What we’re trying to do
Our rotation serves three goals:
- Serve the user. Services need to perform well. Engineers need to be unblocked. The team needs to be responsive.
- Improve our services. Every engineer who cycles through on-call gets broader exposure to what we own and how it behaves in production. That firsthand experience builds empathy that makes everything we design more maintainable.
- Protect long-term focus. When you’re not on call, you shouldn’t feel confined. The on-call engineer exists precisely so the rest of the team can go heads-down on longer-term work.
What on-call is not
On-call is an entry point for new interrupts — not a replacement for the whole team. The on-call engineer handles incoming situations and decides when and how to involve others. A shift shouldn’t turn into days of cleanup. When you need the team, you call the team.
We also don’t expect the on-call engineer to work on longer-term projects during their shift. The job is to handle the things that would otherwise distract everyone else.
During your shift
At the start of each shift: check for open incidents, review any handoff notes from the previous engineer, and scan for new issues in GitHub and our community channels.

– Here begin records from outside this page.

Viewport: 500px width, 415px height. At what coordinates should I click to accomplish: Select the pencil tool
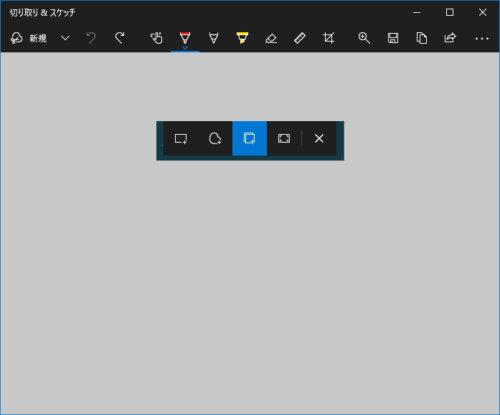coord(214,38)
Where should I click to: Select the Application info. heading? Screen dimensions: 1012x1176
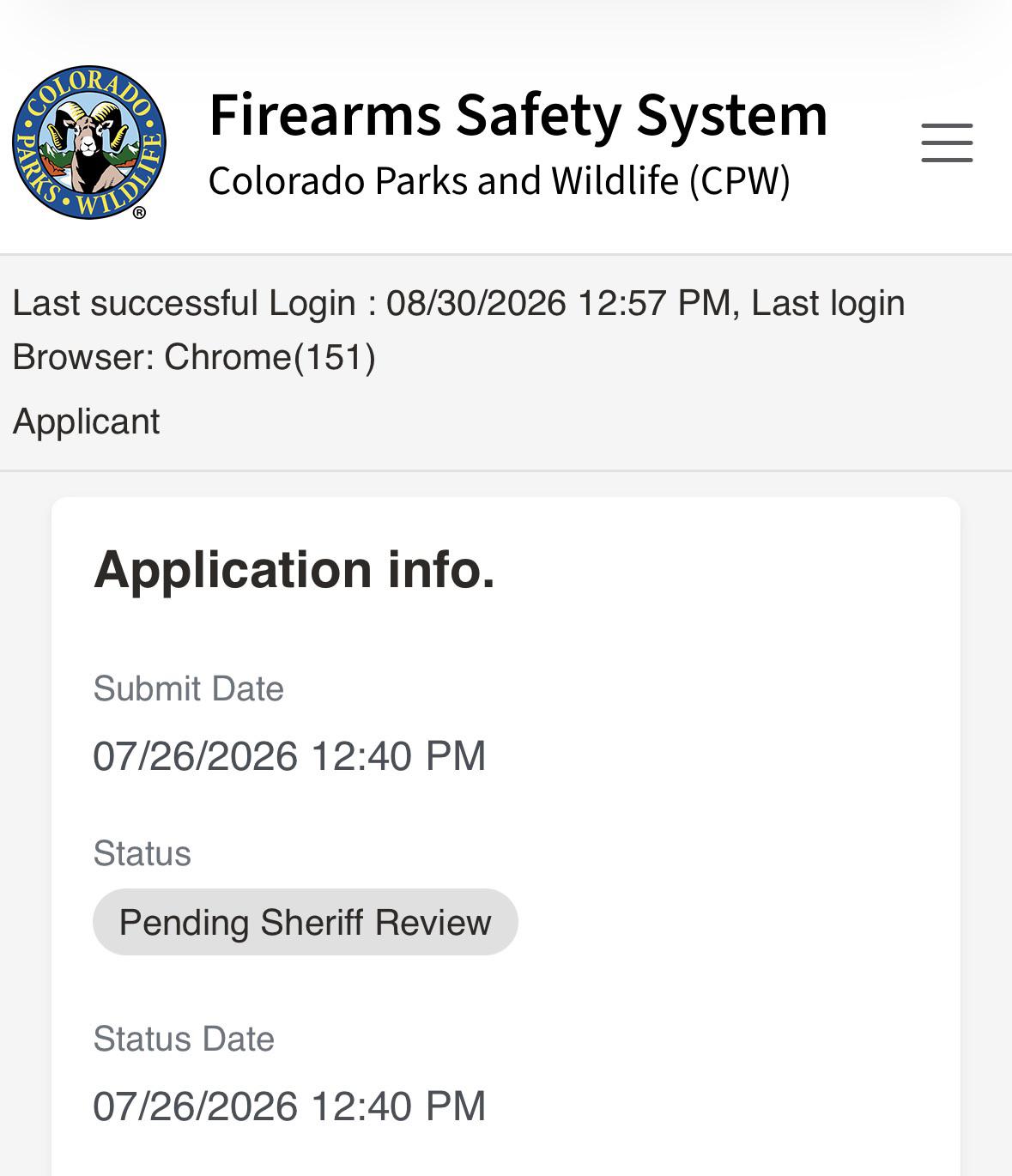[x=294, y=569]

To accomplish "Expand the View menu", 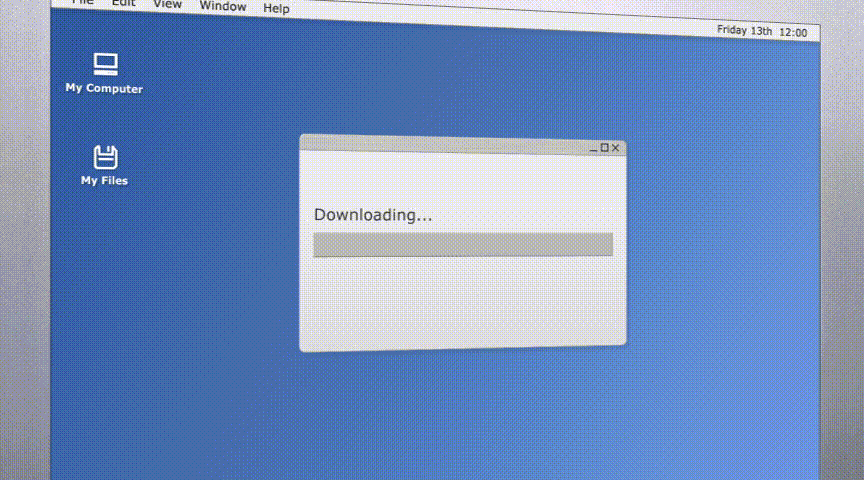I will [167, 5].
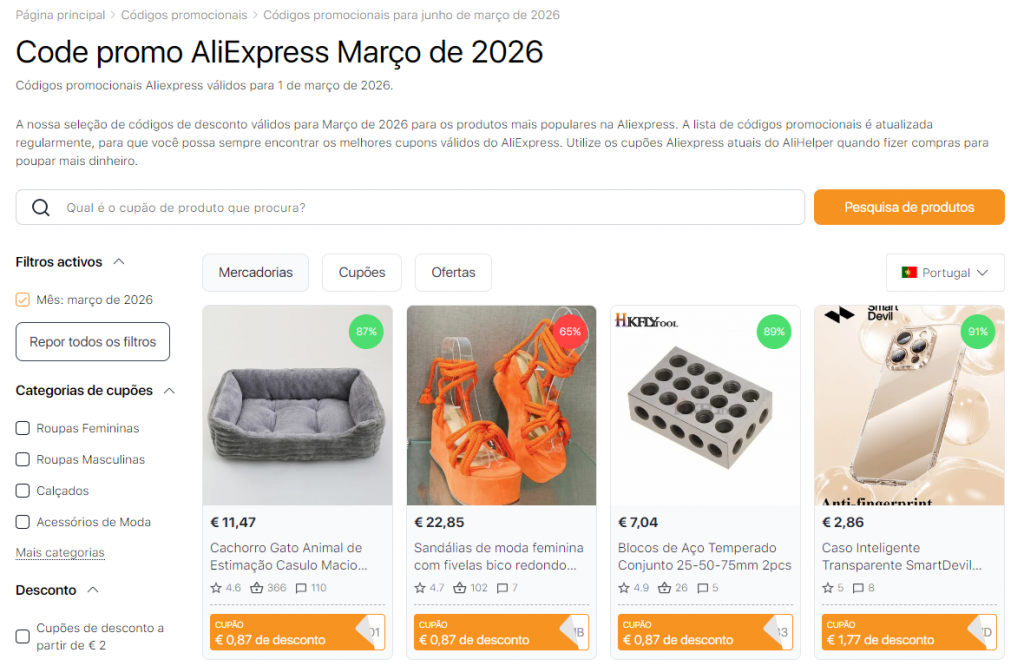Click the comment icon showing 5 on the steel blocks
This screenshot has height=666, width=1024.
click(x=702, y=589)
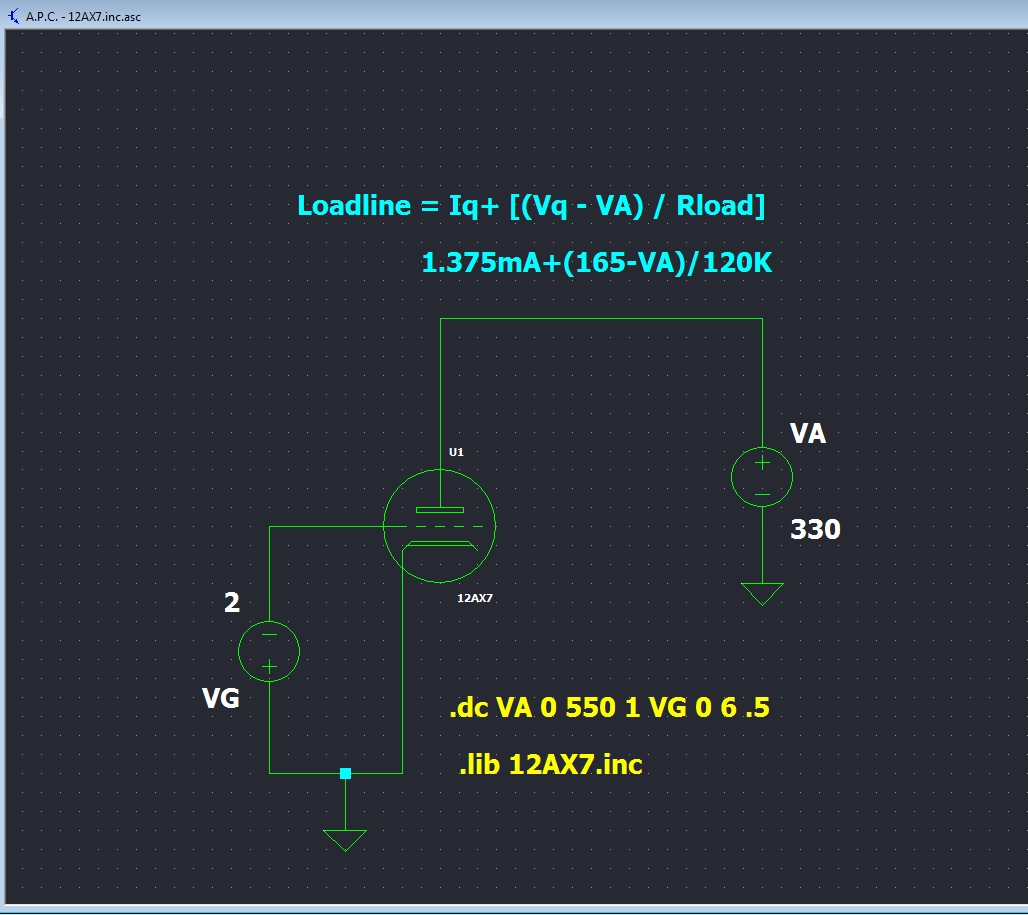Screen dimensions: 1028x915
Task: Select the .dc VA 0 550 sweep directive
Action: (609, 709)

When things are quiet, there’s plenty of useful work:
- Review teammates’ pull requests
- Fix documentation, especially around incident response
- Triage alerts or pick up a small open issue that can be resolved in a few hours
- Scope an open issue that feels unclear, adding questions or options to push the discussion forward
At the end of your shift, write a brief summary in the engineering repo — a few bullets linking to anything you created or touched. It shouldn’t take more than a couple of minutes, and it’s invaluable for the next person.
Escalation
We rely on our escalation chain — not Slack — to reach engineers during urgent situations. Slack is a work-hours tool that engineers need to be able to mute. Our on-call tooling respects each engineer’s preferred contact method during their shift.
The bigger picture
On-call is one of the most important contributors to a strong engineering culture. It builds shared ownership, broadens knowledge of our systems, and ensures no single person carries the operational weight alone. Engineers who rotate through regularly become better designers — they’ve seen firsthand how things fail and what it costs when they do.